## Your objective
Transcribe only the lines from the one containing "หวย (25, 2385)" through the final line of the entries below, exactly, and exclude the pictures.

(Beginning of Data to use)

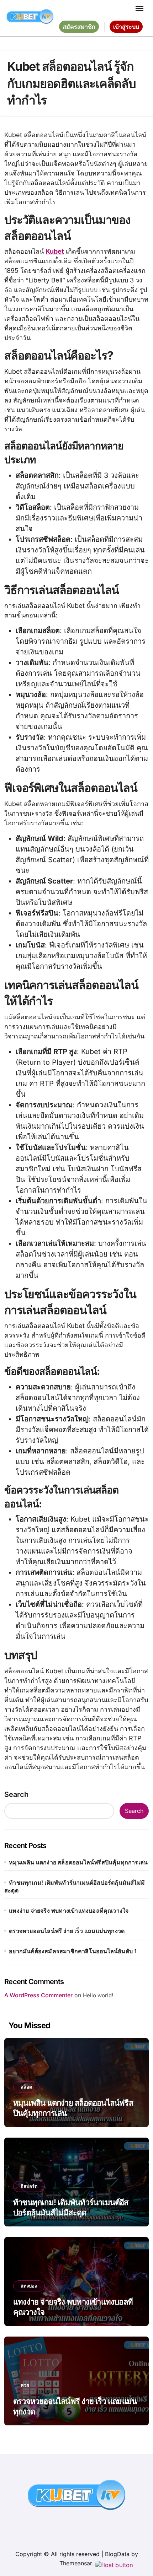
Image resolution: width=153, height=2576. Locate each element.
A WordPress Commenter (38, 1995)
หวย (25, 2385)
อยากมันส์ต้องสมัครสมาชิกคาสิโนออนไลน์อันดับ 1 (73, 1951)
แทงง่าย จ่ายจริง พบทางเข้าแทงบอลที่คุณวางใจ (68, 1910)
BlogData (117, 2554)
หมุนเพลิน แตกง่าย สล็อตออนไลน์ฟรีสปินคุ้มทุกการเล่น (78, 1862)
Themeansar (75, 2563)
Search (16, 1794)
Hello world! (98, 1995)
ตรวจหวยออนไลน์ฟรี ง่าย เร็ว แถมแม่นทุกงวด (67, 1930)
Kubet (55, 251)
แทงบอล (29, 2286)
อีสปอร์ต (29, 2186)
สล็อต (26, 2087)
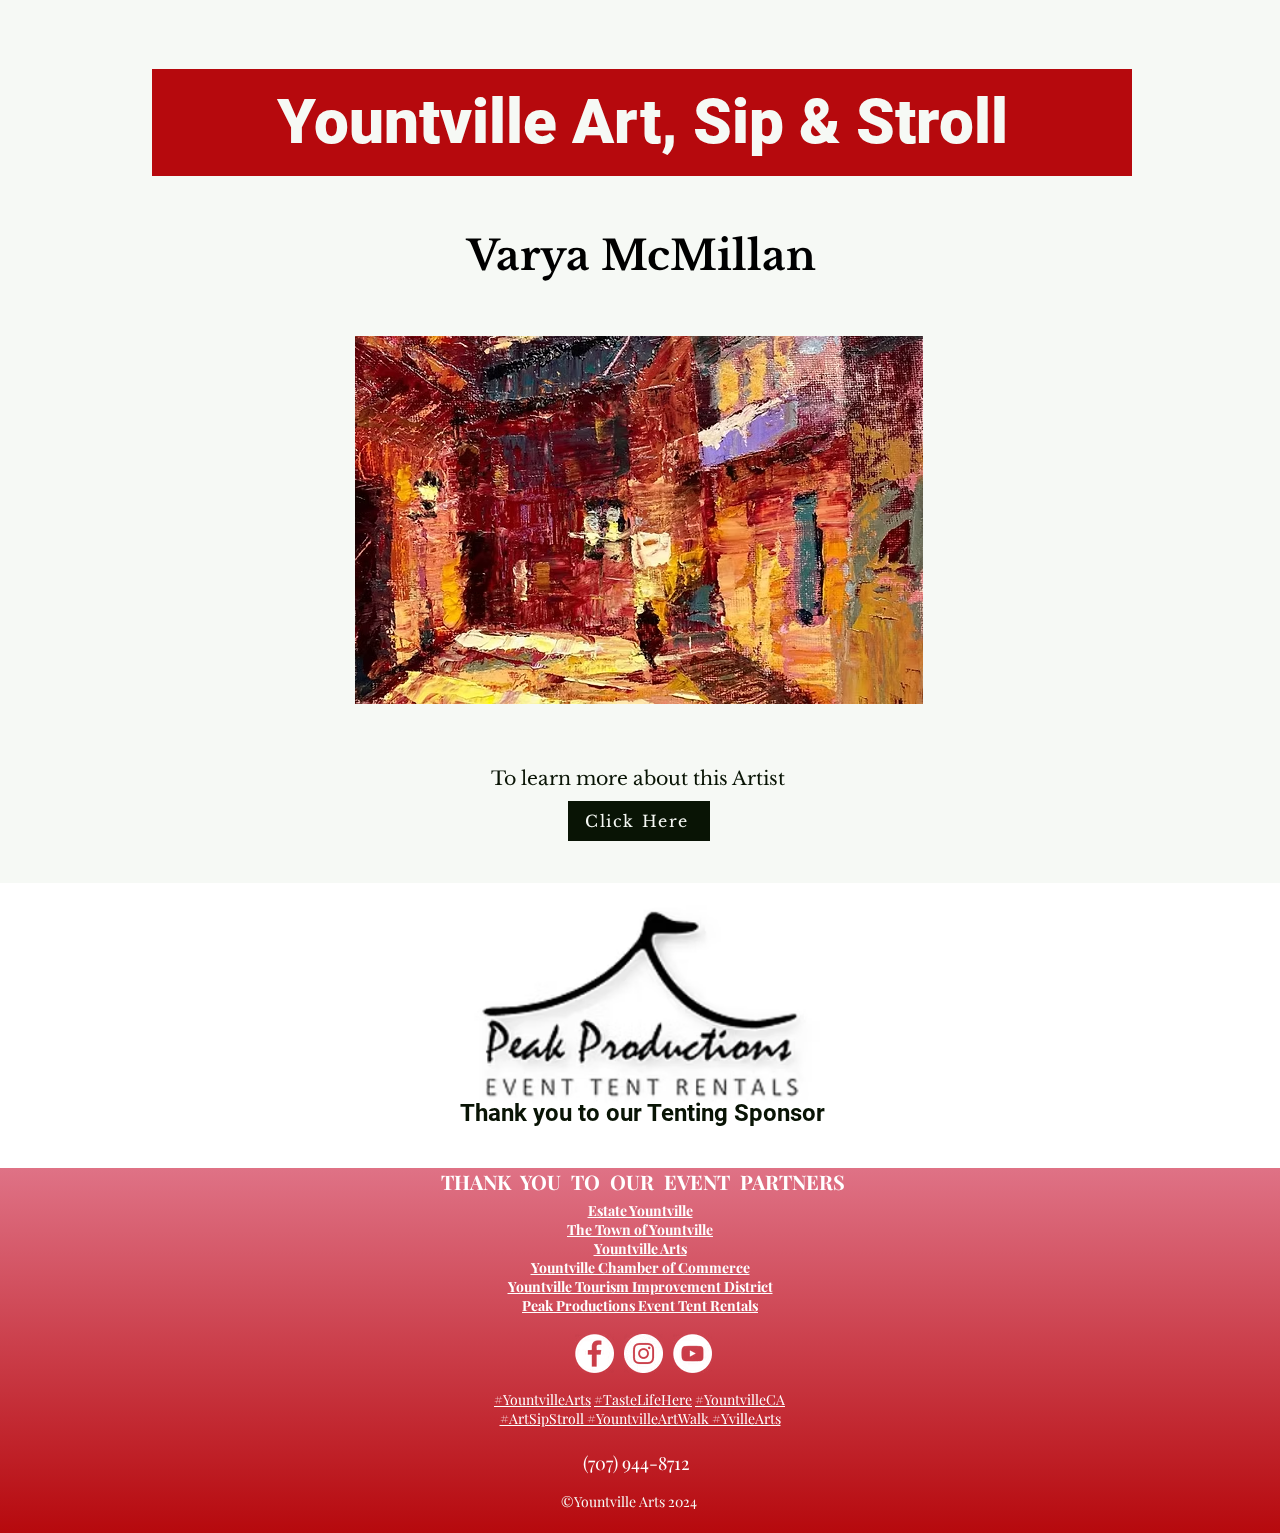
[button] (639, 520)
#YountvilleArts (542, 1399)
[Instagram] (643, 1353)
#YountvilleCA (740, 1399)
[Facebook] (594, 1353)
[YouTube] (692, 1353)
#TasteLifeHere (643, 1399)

(End of Data to use)

## The completed task
หวย (25, 2385)
อยากมันส์ต้องสมัครสมาชิกคาสิโนออนไลน์อันดับ 1 (73, 1951)
แทงง่าย จ่ายจริง พบทางเข้าแทงบอลที่คุณวางใจ (68, 1910)
BlogData (117, 2554)
หมุนเพลิน แตกง่าย สล็อตออนไลน์ฟรีสปินคุ้มทุกการเล่น (78, 1862)
Themeansar (75, 2563)
Search (16, 1794)
Hello world! (98, 1995)
ตรวจหวยออนไลน์ฟรี ง่าย เร็ว แถมแม่นทุกงวด (67, 1930)
Kubet (55, 251)
แทงบอล (29, 2286)
อีสปอร์ต (29, 2186)
สล็อต (26, 2087)
[button] (639, 520)
#YountvilleArts (542, 1399)
[Instagram] (643, 1353)
#YountvilleCA (740, 1399)
[Facebook] (594, 1353)
[YouTube] (692, 1353)
#TasteLifeHere (643, 1399)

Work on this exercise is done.